> [The problem] Rewrite everything from "Open the Cavity Type dropdown showing Both" down to "tap(470, 300)" with "dropdown" changed to "menu" and nothing else altered, leaving the pictures out of your answer.

> [Given data]
====================

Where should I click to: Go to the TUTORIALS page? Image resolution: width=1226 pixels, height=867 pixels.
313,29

====================

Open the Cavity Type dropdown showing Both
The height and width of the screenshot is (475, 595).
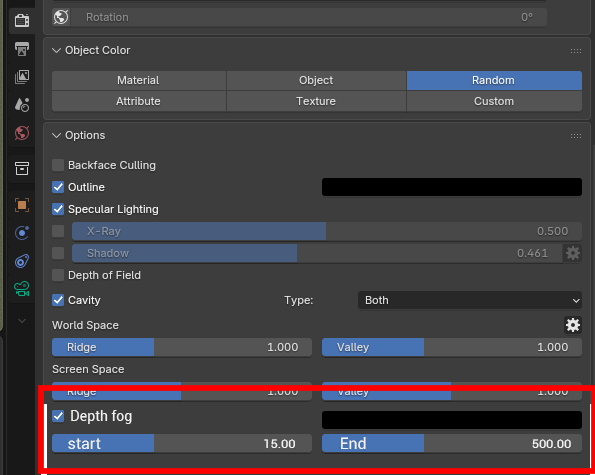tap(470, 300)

====================

> [Output for this task]
Open the Cavity Type menu showing Both
The height and width of the screenshot is (475, 595).
tap(470, 300)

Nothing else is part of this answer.